However, whenever I post something via the web UI, I get 403s with the following error via the developer tools:
{"detail":"CSRF Failed: CSRF token missing or incorrect."}
Here is my setup:
Nginx config in /etc/nginx/sites-available/sentry:
# set REMOTE_ADDR from any internal proxies
# see http://nginx.org/en/docs/http/ngx_http_realip_module.html
set_real_ip_from 127.0.0.1;
set_real_ip_from 10.0.0.0/8;
real_ip_header X-Forwarded-For;
real_ip_recursive on;
# SSL configuration -- change these certs to match yours
ssl_certificate /etc/letsencrypt/live/example.com/fullchain.pem;
ssl_certificate_key /etc/letsencrypt/live/example.com/privkey.pem;
server {
listen 80;
server_name example.com;
location / {
if ($request_method = GET) {
rewrite ^ https://$host$request_uri? permanent;
}
return 405;
}
}
server {
listen 443 ssl;
server_name example.com
proxy_set_header Host $http_host;
proxy_set_header X-Forwarded-Proto $scheme;
proxy_set_header X-Forwarded-For $remote_addr;
proxy_redirect off;
# keepalive + raven.js is a disaster
keepalive_timeout 0;
# use very aggressive timeouts
proxy_read_timeout 5s;
proxy_send_timeout 5s;
send_timeout 5s;
resolver_timeout 5s;
client_body_timeout 5s;
# buffer larger messages
client_max_body_size 5m;
client_body_buffer_size 100k;
location / {
proxy_pass http://localhost:9000;
add_header Strict-Transport-Security "max-age=31536000";
}
}
Then I added the following line to the default config.yml: system.url-prefix: 'https://example.com'
And enabled these lines in the sentry.conf.py:
###########
# SSL/TLS #
###########
# If you're using a reverse SSL proxy, you should enable the X-Forwarded-Proto
# header and enable the settings below
SECURE_PROXY_SSL_HEADER = ('HTTP_X_FORWARDED_PROTO', 'https')
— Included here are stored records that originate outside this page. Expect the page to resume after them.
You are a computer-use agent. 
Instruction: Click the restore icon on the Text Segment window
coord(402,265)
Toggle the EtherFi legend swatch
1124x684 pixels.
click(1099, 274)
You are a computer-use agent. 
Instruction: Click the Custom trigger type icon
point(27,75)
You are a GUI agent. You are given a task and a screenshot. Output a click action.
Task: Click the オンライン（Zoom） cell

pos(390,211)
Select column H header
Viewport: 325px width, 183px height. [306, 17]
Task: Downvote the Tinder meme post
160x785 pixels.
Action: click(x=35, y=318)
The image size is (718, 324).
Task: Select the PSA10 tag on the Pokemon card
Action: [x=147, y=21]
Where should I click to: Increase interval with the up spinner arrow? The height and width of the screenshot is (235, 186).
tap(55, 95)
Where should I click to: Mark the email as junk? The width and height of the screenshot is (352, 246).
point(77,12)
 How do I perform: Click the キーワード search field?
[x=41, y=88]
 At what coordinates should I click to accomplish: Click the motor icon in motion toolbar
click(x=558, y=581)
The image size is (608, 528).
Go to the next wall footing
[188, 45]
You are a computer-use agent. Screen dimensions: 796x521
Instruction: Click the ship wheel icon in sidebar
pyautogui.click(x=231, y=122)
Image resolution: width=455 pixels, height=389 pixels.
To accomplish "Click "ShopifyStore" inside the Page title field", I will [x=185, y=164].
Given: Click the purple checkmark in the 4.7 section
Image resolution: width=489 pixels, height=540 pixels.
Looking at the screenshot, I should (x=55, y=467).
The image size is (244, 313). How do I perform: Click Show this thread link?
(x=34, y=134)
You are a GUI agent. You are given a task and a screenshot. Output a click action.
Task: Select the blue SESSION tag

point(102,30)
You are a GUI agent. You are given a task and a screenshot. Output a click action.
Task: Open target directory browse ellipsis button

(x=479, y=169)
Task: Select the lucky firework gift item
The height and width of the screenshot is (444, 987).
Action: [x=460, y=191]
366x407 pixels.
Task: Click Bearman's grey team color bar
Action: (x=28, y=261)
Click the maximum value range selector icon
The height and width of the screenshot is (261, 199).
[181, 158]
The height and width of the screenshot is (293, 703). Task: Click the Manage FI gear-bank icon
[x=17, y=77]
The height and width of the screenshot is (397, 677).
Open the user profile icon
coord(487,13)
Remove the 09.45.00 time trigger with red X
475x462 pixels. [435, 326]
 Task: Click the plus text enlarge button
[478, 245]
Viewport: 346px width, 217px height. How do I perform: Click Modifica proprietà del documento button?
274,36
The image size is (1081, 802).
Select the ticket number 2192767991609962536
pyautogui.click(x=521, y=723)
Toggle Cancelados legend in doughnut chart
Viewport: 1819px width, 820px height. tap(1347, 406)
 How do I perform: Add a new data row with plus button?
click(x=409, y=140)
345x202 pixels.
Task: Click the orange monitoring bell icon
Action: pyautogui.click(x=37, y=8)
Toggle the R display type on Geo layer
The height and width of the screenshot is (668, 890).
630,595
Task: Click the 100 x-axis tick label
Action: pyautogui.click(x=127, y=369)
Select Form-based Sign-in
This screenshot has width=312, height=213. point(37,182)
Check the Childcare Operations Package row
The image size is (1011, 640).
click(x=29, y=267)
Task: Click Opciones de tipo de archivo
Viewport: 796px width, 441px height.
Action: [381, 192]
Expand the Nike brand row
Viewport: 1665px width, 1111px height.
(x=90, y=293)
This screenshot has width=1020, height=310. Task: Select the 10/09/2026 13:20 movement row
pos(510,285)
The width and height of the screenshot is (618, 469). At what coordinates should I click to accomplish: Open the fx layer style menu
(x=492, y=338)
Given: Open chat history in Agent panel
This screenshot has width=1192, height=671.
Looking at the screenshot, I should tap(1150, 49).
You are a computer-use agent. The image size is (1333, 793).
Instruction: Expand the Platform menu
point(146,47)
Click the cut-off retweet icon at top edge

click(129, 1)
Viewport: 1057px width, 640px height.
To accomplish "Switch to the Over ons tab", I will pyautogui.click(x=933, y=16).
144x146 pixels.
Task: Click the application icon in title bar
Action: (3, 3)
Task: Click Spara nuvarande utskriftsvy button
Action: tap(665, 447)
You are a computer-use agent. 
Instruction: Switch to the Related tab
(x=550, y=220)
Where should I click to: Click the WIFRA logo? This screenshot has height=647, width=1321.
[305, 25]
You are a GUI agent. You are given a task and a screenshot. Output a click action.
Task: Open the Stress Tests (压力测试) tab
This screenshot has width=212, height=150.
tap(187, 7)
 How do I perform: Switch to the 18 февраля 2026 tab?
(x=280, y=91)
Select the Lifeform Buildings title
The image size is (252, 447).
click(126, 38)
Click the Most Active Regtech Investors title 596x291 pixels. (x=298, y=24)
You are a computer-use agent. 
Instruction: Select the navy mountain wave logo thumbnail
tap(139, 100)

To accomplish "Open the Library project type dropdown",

# USE_X_FORWARDED_HOST = True # I added this line, but didn't work either
SESSION_COOKIE_SECURE = True
CSRF_COOKIE_SECURE = True
SOCIAL_AUTH_REDIRECT_IS_HTTPS = True
# End of SSL/TLS settings
Found this warning in the web log: [WARNING] django.security.csrf: Forbidden (Referer checking failed - https://sentry.service.aws.aumio.de/auth/login/sentry/ does not match any trusted origins.): /auth/login/sentry/ (status_code=403 request=<WSGIRequest: POST u'/auth/login/sentry/'>)
Which is also the error message I see when e.g. creating new projects in the Web UI.
I’m guessing you haven’t changed anything else in your config? If you did, can you share as much as you can? I’m also assuming your url-prefix is sentry.service.aws.aumio.de?
BTW what is the correct way to reload the config files after a change?
In the docs it says “you’d need to rebuild your images ( docker-compose build ) if you ever want to change your configuration settings”.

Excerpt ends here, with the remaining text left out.